I took French in high school over Spanish for a singular reason: West Laurens actually had a sister city in France, and did an exchange program every other year. In my junior year, my family hosted two French teenage boys in our home for a week, and then the people of Gerardmer, France returned the hosting favor half a year later.
It was my first time out of the country (besides an hour in Canada), and I was beyond excited. I had gotten my passport for this trip, and paid half of the $800 cost (split with my parents) with babysitting money. What I didn't spend much money on was my digital camera, which would later be rejected by the student newspaper I worked for in college as being far too low of quality (at a whopping 3 mega pixels) to grace the pages of student-produced media. I bought the camera for the trip actually, and proceeded to play with the features, like sepia tone, which overran my France photo collection. Ben points out to me frequently (I know, Ben, I get it) that this is a dumb move, because you can always edit your photos to any kind of old sepia tone later, where as you cannot change it back to color after the fact. So, years later, many of these pictures exist, even in my memory, in their singular, sepia form.

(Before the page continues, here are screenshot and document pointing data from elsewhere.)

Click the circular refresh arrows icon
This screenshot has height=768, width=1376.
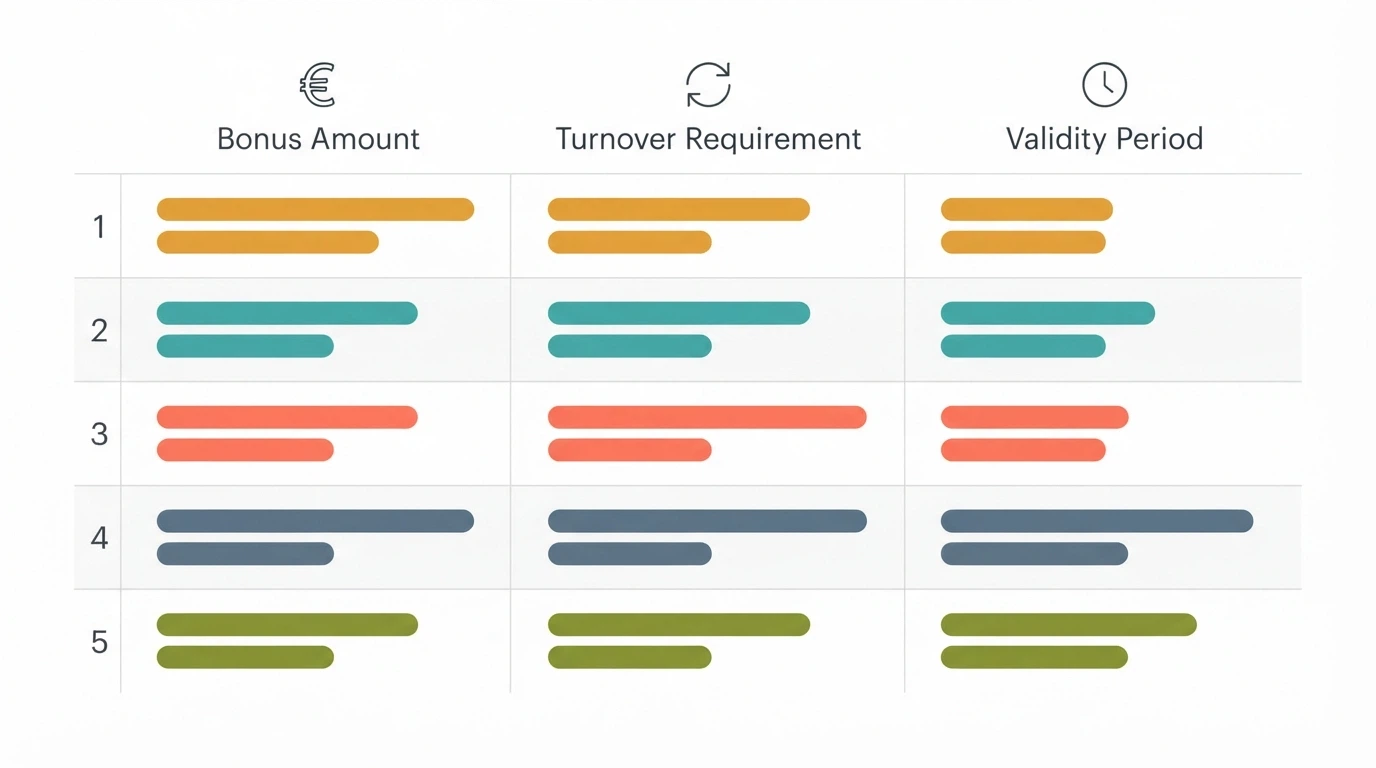pos(708,85)
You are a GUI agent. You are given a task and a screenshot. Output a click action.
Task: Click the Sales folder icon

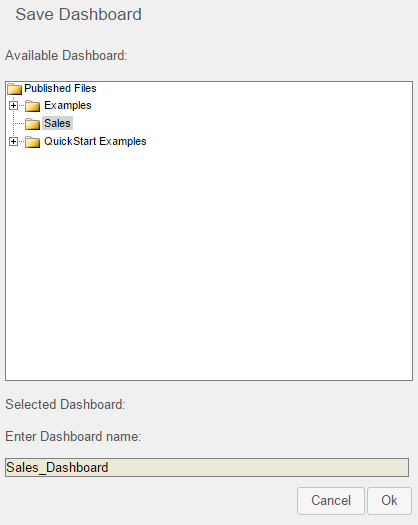pos(32,124)
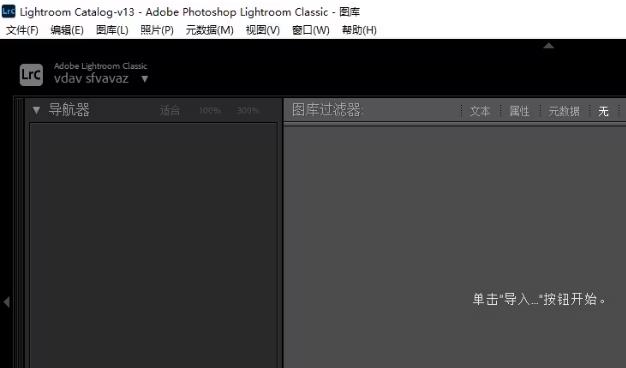Select the 文本 library filter
The width and height of the screenshot is (626, 368).
[480, 111]
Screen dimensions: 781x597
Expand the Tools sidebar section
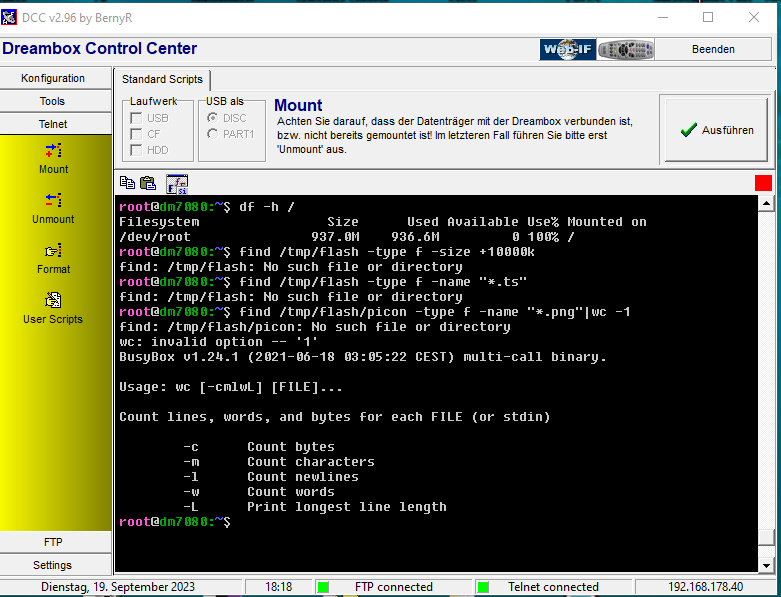tap(53, 101)
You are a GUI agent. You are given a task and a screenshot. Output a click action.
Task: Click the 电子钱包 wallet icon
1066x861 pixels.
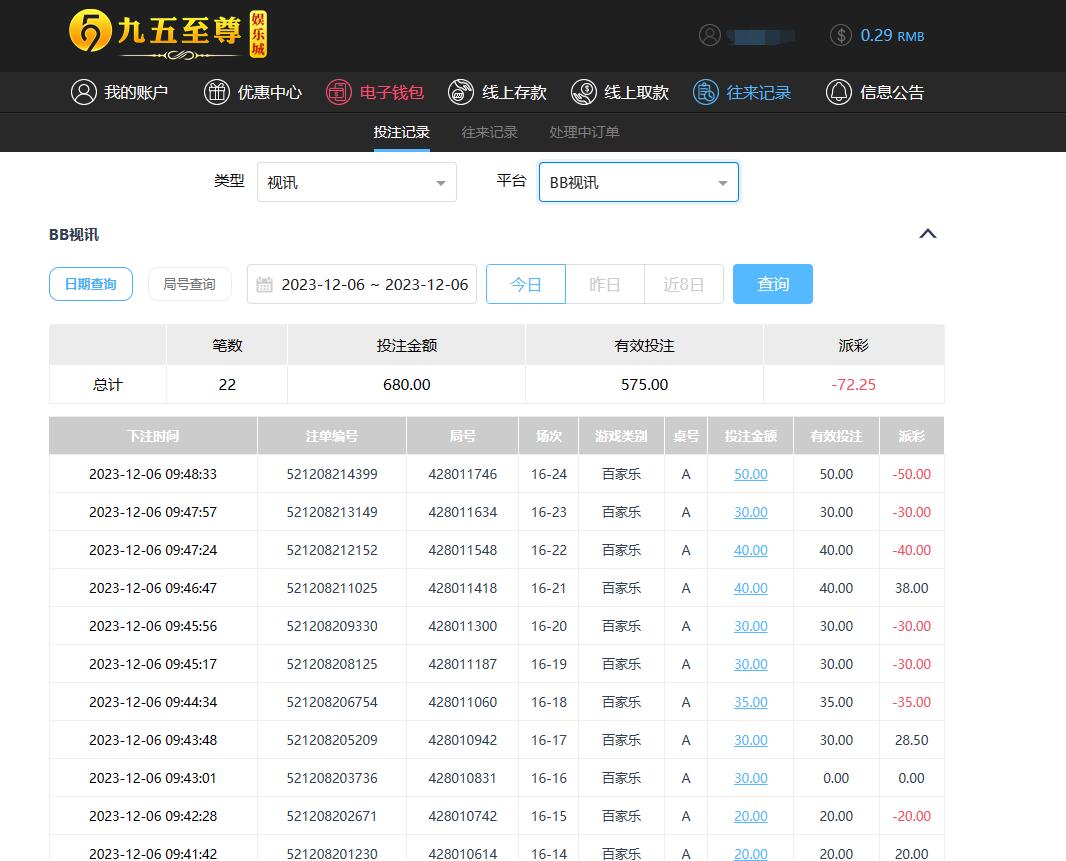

But recently I went back and adjusted the white balance on many of them, which transformed them, becoming images of my journey that took on entirely new life, more than I had thought would be salvageable from these usually murky, low-resolution shots. I secretly love them all the more for being so low-tech. It's like I was trying to edit them into vintage, when in fact, they already look that way.

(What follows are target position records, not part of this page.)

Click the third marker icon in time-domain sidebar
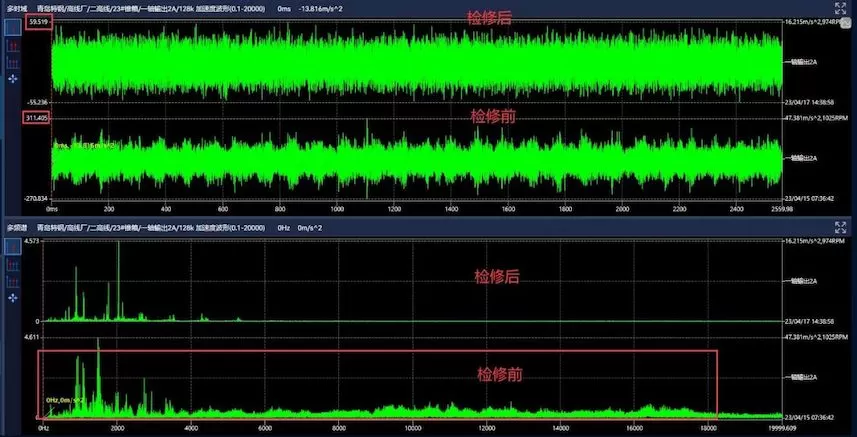This screenshot has height=437, width=857. (x=13, y=61)
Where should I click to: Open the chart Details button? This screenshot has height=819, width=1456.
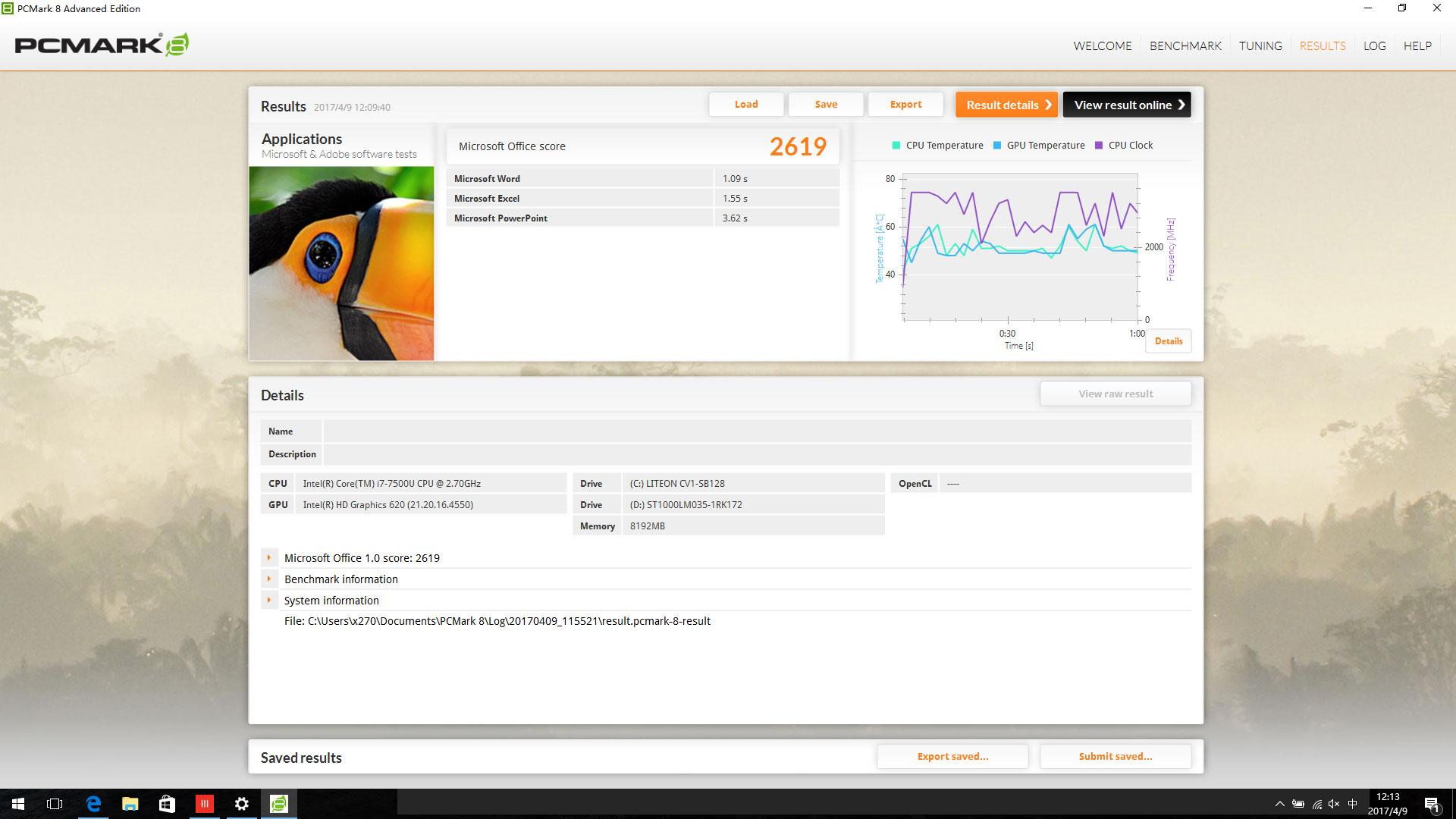click(x=1169, y=341)
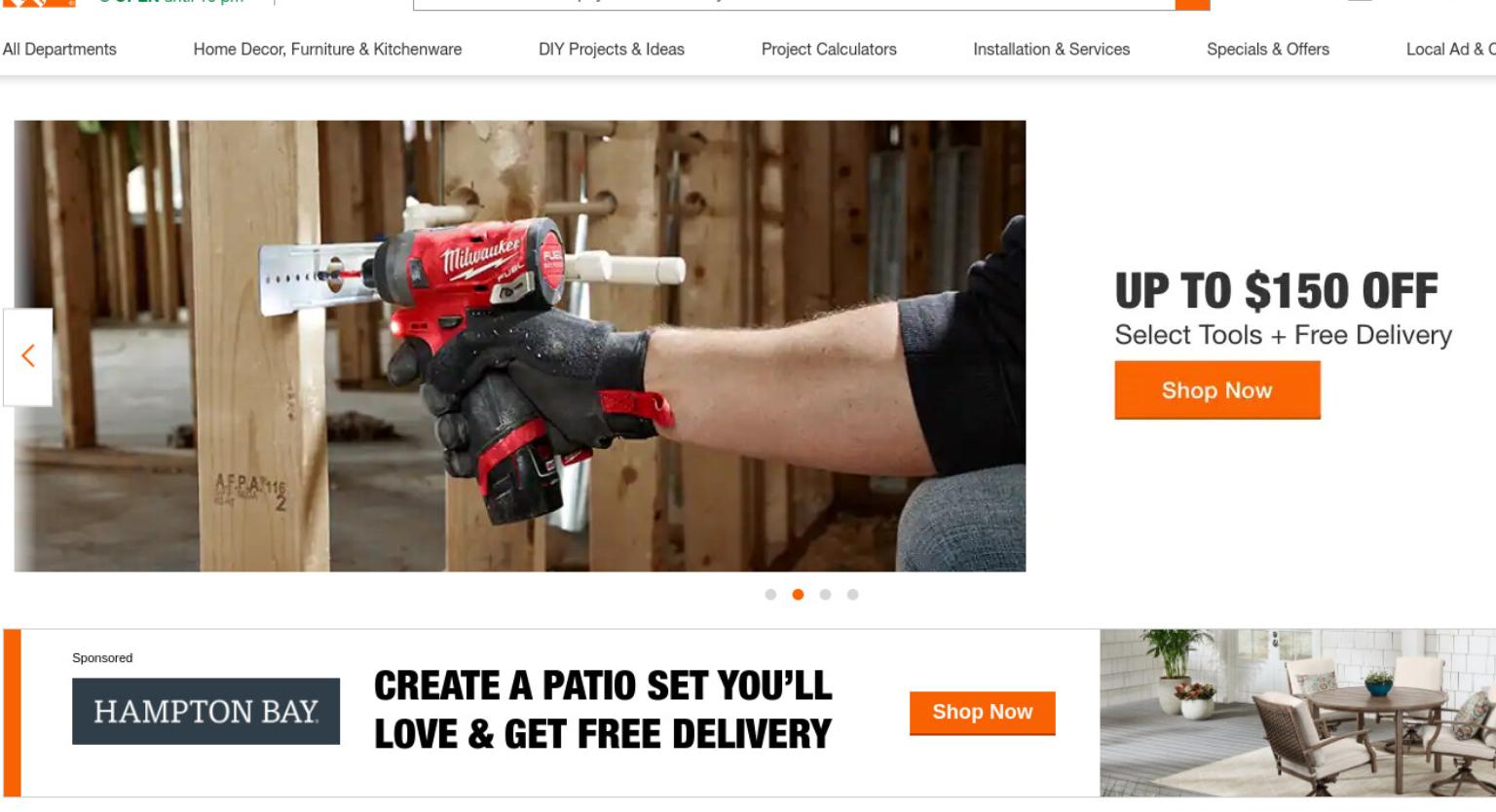Open Installation & Services menu
This screenshot has height=812, width=1496.
tap(1051, 49)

These are some of my favorites from Paris. Gerardmer and Colmar posts to follow.
This is the abandoned carnival bit set up right across from the Eiffel Tower viewing point. It felt old.
I stayed on the bus to see the Tower, so my camera's reflection in the window remains forevermore.
People-watching outside the Louvre, including the miles of park between it and the Champs-Élysées. Ladies, babies, boats, boys, and a wedding.
Paris from almost-the-top of the Eiffel Tower, and the graffiti-ed "Beware Pickpockets" sign in the elevator.
This was me, in Paris, only a few weeks after my 18th birthday
Chic lady and a Vogue Homme in Charles de Gaule Airport. I feel no one else likes this photo, but I do.